April 3, 2015
Elias Muhanna, Manning Assistant Professor of Comparative Literature, has been named one of the 2015 American Council of Learned Societies Fellows. The Fellowship is awarded to academics who create new knowledge resulting from investigations and reflections on diverse cultures, texts, and artifacts from across the globe and human history. Elias Muhanna’s project is titled “Big Data in the Medieval Islamic World: Classical Arabic Encyclopedias in Their Golden Age.”

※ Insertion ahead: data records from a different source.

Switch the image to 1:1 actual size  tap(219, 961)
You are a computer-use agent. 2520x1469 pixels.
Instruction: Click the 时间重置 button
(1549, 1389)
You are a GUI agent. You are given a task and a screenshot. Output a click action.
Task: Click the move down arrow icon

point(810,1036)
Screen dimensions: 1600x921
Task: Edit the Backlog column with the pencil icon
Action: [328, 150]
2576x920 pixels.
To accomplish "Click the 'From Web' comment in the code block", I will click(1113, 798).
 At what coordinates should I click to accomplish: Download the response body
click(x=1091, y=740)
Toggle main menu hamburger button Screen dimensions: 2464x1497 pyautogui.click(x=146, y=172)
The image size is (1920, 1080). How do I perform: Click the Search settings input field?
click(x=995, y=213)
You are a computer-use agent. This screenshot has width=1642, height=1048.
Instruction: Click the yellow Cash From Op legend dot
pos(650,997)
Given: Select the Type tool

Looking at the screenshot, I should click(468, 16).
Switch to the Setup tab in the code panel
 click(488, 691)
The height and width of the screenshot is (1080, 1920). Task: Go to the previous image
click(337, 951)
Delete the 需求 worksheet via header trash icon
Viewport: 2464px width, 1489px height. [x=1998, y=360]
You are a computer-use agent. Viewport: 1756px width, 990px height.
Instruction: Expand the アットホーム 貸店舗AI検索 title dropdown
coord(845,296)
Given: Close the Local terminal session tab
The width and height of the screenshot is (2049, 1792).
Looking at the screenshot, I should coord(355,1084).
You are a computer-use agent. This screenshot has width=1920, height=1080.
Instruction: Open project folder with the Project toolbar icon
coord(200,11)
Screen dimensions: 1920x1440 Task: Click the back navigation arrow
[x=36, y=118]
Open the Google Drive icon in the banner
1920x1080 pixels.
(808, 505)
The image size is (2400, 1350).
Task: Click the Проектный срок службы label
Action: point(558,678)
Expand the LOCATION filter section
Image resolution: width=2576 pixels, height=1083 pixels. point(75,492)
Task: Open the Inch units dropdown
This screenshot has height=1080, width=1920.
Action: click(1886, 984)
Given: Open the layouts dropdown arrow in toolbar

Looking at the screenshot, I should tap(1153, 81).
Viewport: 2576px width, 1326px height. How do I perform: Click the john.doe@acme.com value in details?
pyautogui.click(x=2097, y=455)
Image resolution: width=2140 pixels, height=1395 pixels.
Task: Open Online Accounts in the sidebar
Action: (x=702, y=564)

The study examines a golden age of Arabic encyclopedic literature that emerged in the scholarly centers of fourteenth-century Egypt and Syria. This was a period that witnessed the composition of encyclopedic works covering a vast array of subjects, from literature, history, and geography, to law, theology, and exegesis. Focusing on one major work, the 31-volume encyclopedia “The Ultimate Ambition in the Arts of Erudition,” this project explores the question of what led an educated class of scholars and littérateurs to produce enormous compendia in such profusion. This encyclopedic activity was instrumental in organizing a millennium-old corpus of accumulated knowledge across multiple fields, leading to the canonization of certain literary texts and the eclipsing of others. Insofar as the intellectual patrimonies of Europe and the Islamic world were connected by the traffic of such encyclopedic texts, this study contributes to the interdisciplinary exploration of the medieval and early modern Mediterranean world.